Novo achado é descartado pela família
Na manhã de domingo, voluntários que participam das buscas intensivas encontraram uma peça de roupa infantil em uma área de matagal, próximo a uma grota, dentro do povoado quilombola São Sebastião dos Pretos, local do desaparecimento. Junto à roupa, havia uma xícara de porcelana.
A Polícia Civil apresentou o item à família, que confirmou que a vestimenta não pertence a Ágata ou a Allan. Esta é a segunda vez que roupas infantis são encontradas na região durante as operações.

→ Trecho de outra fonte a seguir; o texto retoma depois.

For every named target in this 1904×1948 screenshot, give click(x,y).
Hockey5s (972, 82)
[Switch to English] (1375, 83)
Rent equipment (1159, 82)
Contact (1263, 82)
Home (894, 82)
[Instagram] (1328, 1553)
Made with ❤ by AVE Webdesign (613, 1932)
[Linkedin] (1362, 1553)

Na quinta-feira (8), um calção e uma sandália foram localizados, mas posteriormente identificados como pertencentes a Anderson Kauã, de 8 anos, primo das crianças, que foi encontrado com vida no mesmo dia.
Força-tarefa mobiliza mais de 600 pessoas em terreno hostil
A operação de busca reúne um esforço conjunto massivo. De acordo com a Secretaria de Segurança Pública do Maranhão (SSP-MA), mais de 600 pessoas, entre agentes de segurança e voluntários, atuam na procura. A força-tarefa coordenada pela SSP mobiliza mais de 500 agentes, incluindo policiais civis, militares, bombeiros, a Força Estadual, o Centro Tático Aéreo (CTA), Perícia Oficial e homens do Batalhão de Infantaria de Selva do Exército Brasileiro.
O comandante-geral da Polícia Militar do Maranhão, coronel Wallace Amorim, afirmou que as equipes só vão parar quando encontrarem as duas crianças. Ele destacou a dedicação de muitos policiais que estão atuando mesmo durante férias ou folgas. A prefeitura de Bacabal estruturou duas bases de apoio com tendas, alimentação, água e ambulância para dar suporte a todos os envolvidos.
A área de buscas, de difícil acesso e com cerca de 15 km² entre o Quilombo São Sebastião dos Pretos e o Povoado Santa Rosa, apresenta grandes desafios. O terreno é descrito como inóspito, com mata densa, vegetação espinhosa, áreas alagadas, rios, lagos e a presença de animais peçonhentos. As equipes utilizam aeronaves, drones com sensor térmico e cães farejadores, operando inclusive durante a noite.
Foco nas investigações e no relato do primo encontrado
Paralelamente às buscas, a Polícia Civil segue investigando o caso. Neste domingo, quatro peritos do Instituto de Perícias para Crianças e Adolescentes (IPCA) chegaram a Bacabal para acompanhar o caso. A equipe multidisciplinar, que inclui psicólogo e assistente social, está realizando perícias psicológica e social e ouvindo os parentes das crianças.
O menino Anderson Kauã, que foi encontrado após quatro dias desaparecido, também será ouvido pelo IPCA quando houver autorização dos órgãos de proteção. Ele foi localizado por produtores rurais em uma estrada a cerca de 4 km do local do desaparecimento e a 100 metros do rio Mearim. Seu relato e a localização onde suas roupas foram achadas levaram as buscas a se concentrarem em uma região com um lago de 800 metros.
A comunidade local segue mobilizada, com centenas de voluntários se revezando para percorrer a pé, a cavalo, de moto ou em embarcações pelo rio. O avô de Ágata, Oswaldo, expressou a angústia da família, mas mantém a esperança viva. "É o que nos dá força para lutar", disse ele, emocionado.